Here is your circuit:
All good now?
No. Think about what happens with 24 V supply. Q2 turns on, and the only load on the remaining nearly 24 V is a 12 V Zener. That's not going to end well. There is nothing limiting the current thru D29 and Q2.
A simple way to fix this with minimal change to your topology is to get rid of both R119 and R120, then add a resistor in series with the emitter of Q2. Q2 then becomes a switchable current sink.
The current must be enough to cause the required voltage drop across R121, plus some extra to reduce the switching time and make sure there is enough current thru the Zener for it to regulate its voltage. With 12 V across R121, it will draw 2.6 mA. Let's aim for about 5 mA sink current. With 3.3 V on the base of Q2, figure the emitter is at 2.6 V, so this indicates a emitter resistor of (2.6 V)/(5 mA) = 520 Ω. The common values of 510 Ω or even 560 Ω would work fine.
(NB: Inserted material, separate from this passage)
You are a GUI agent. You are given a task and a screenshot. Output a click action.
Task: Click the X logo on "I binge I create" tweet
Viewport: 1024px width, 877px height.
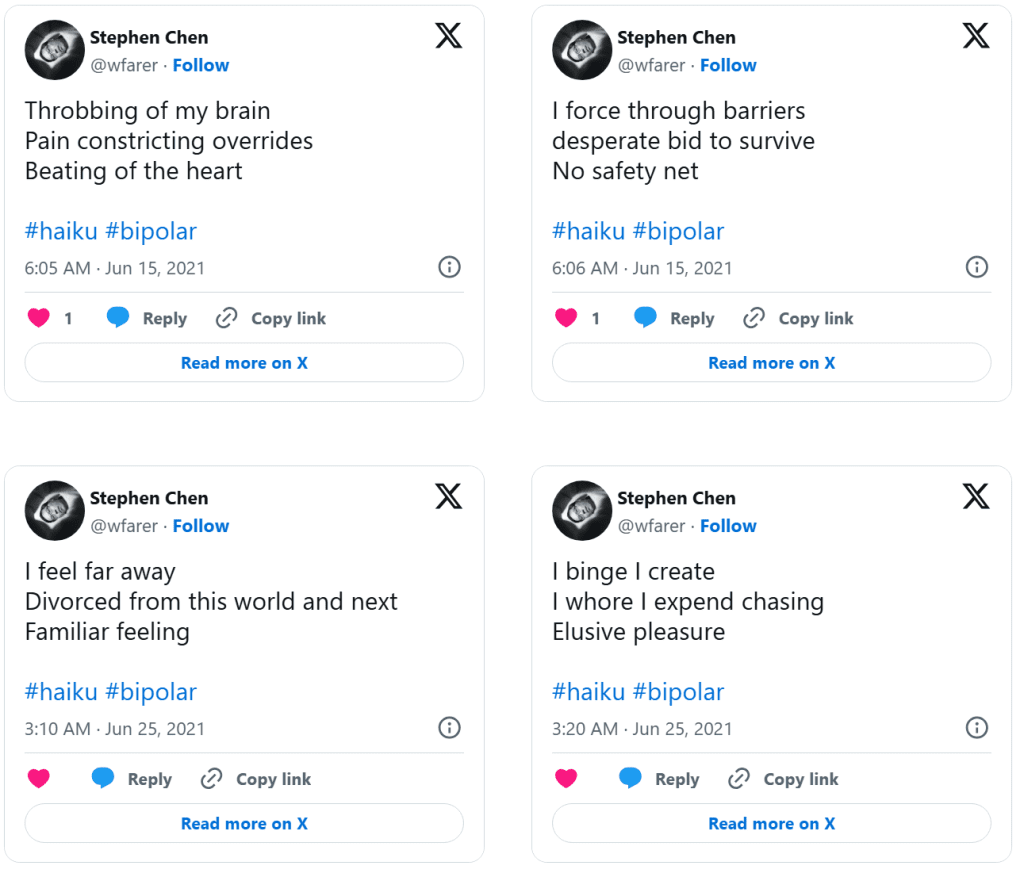coord(976,496)
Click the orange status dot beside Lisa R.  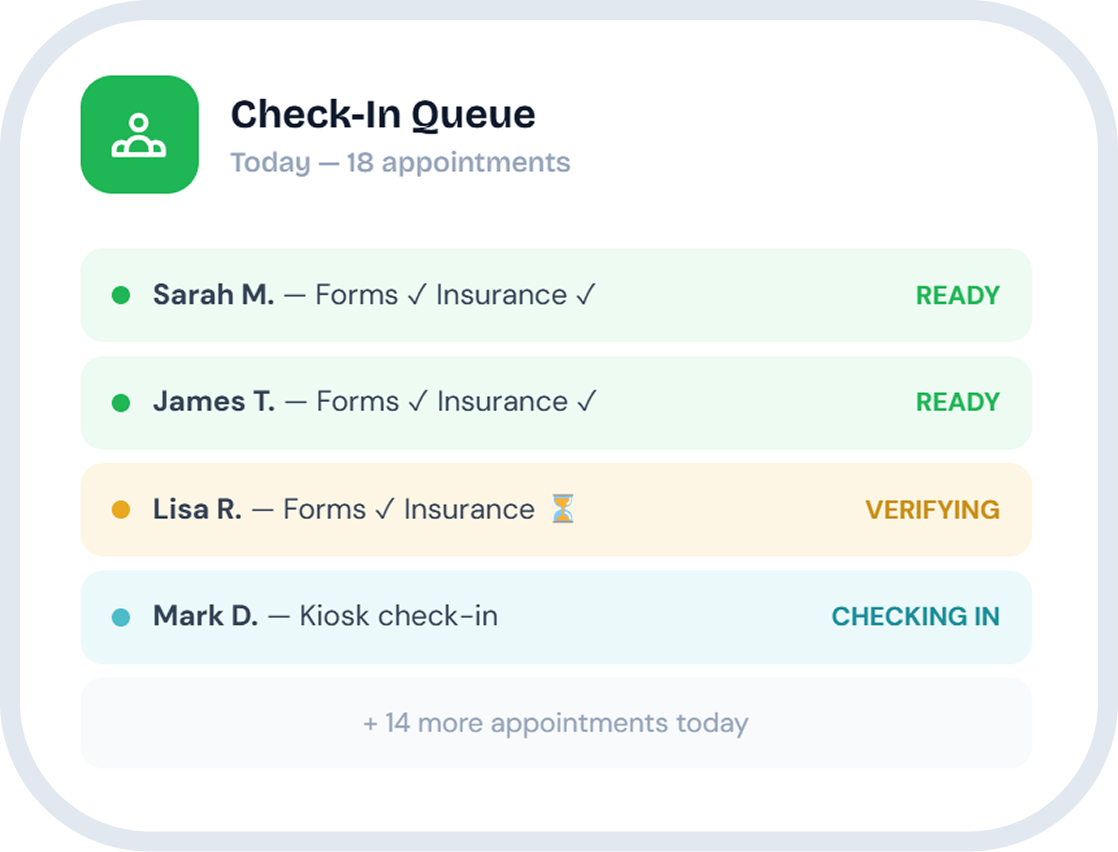(121, 510)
One drawback is that when the supply is only 12 V, the emitter resistor will eat up a vew volts and the gate will only be driven to about 9 V. Most FETs are still quite solidly on with 9 V on the gate, but check the datasheet.
However, overall I don't like this circuit for "PWM" because the gate is driven with relatively little current and the switching transition times will be long. A second BJT that clamps the gate voltage to the supply, but turns on for only a short time at the on-to-off transition would help. With a little cleverness, you can capacitively couple that from the high to low transition of the digital signal. But, the details of this are getting beyond the scope of this question.